--- Data excerpts Enclosed Below ---

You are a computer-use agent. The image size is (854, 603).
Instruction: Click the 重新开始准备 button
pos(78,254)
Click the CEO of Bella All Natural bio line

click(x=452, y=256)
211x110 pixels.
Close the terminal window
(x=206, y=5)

--- End of Enclosed Data excerpts ---
--- Data excerpts Enclosed Below ---

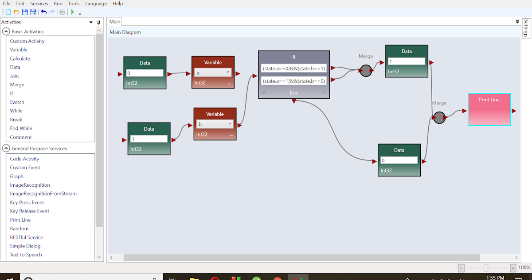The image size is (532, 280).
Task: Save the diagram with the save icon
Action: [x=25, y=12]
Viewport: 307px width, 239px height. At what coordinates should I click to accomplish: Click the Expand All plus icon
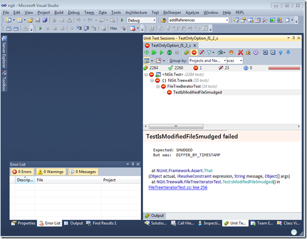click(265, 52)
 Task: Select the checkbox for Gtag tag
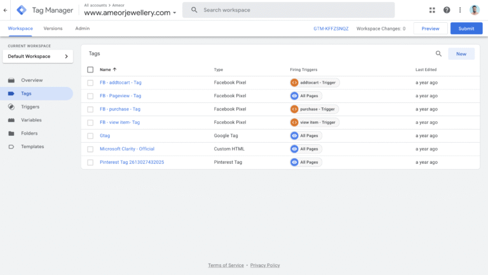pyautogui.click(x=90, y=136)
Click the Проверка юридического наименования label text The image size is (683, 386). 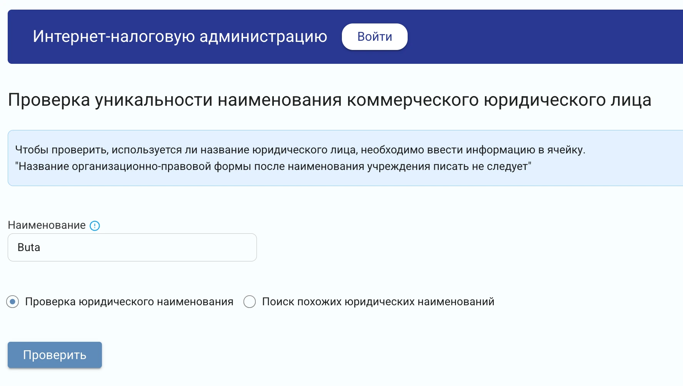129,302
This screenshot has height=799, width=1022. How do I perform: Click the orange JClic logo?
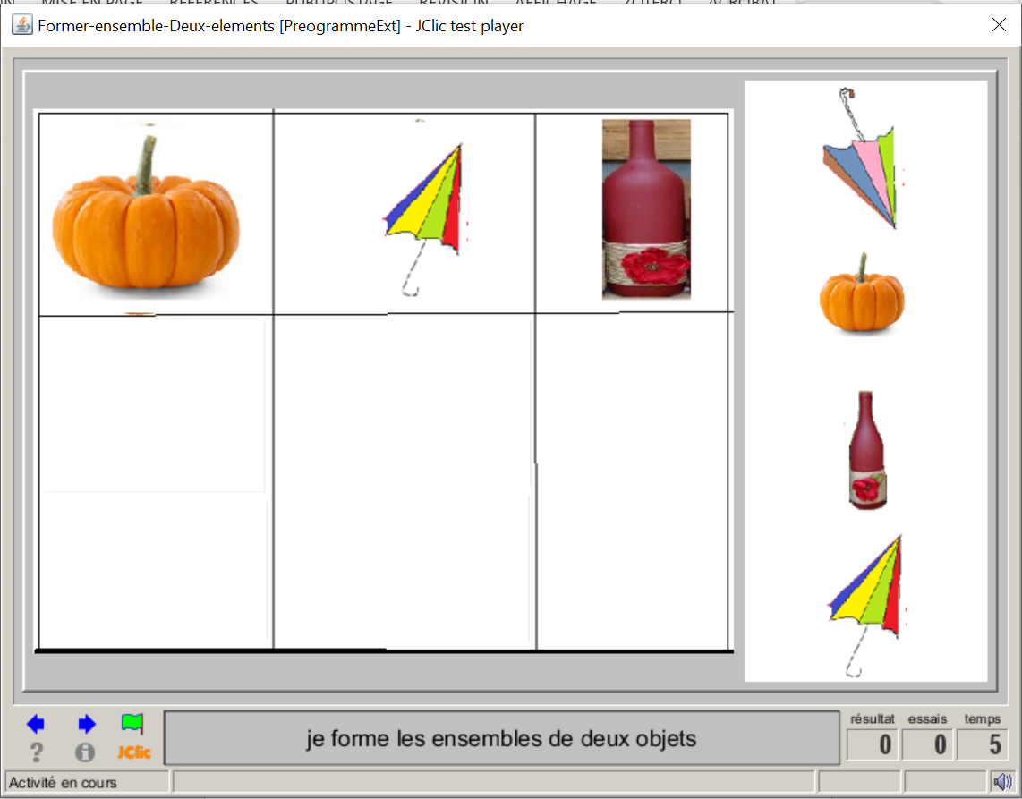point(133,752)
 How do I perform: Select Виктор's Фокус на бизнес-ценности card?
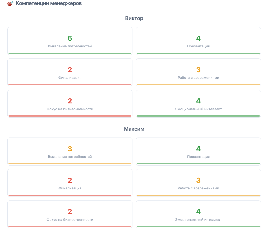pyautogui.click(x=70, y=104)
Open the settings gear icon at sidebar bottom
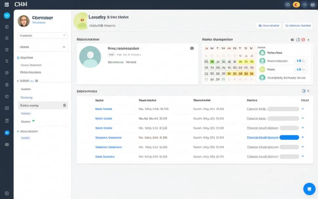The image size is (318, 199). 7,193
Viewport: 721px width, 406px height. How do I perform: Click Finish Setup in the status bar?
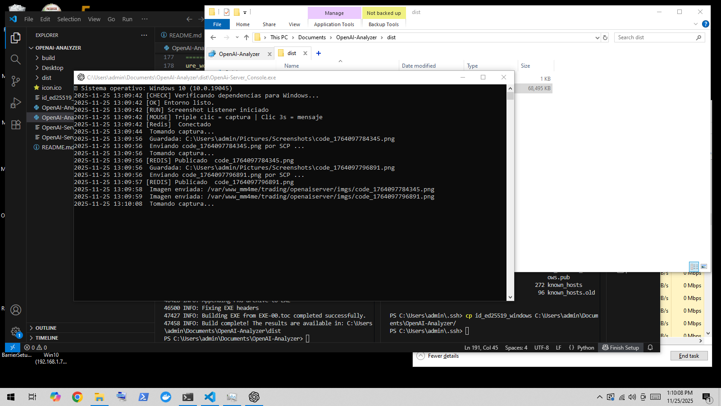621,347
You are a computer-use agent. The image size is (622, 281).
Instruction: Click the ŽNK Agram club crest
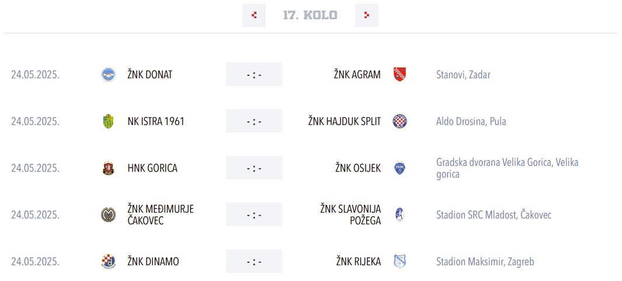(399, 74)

--- End of Enclosed Data excerpts ---
--- Data excerpts Enclosed Below ---

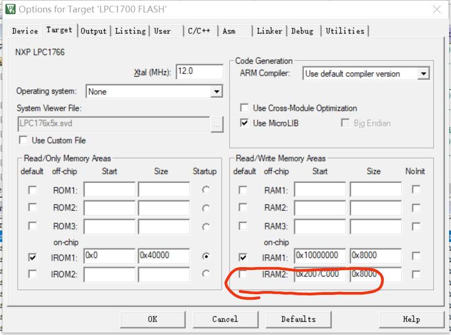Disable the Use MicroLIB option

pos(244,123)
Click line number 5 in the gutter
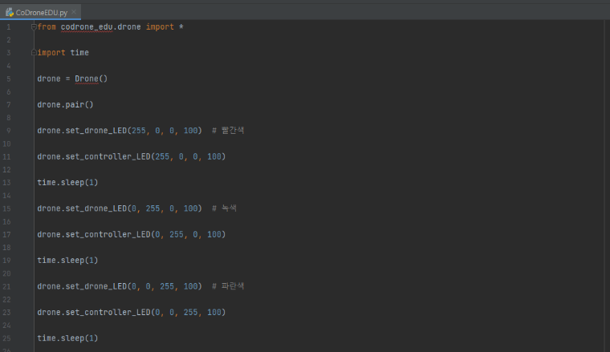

--- End of Enclosed Data excerpts ---

# Your goal
For the word "agent", count the lines of the records above that hold it and state only that count.

# Your response
2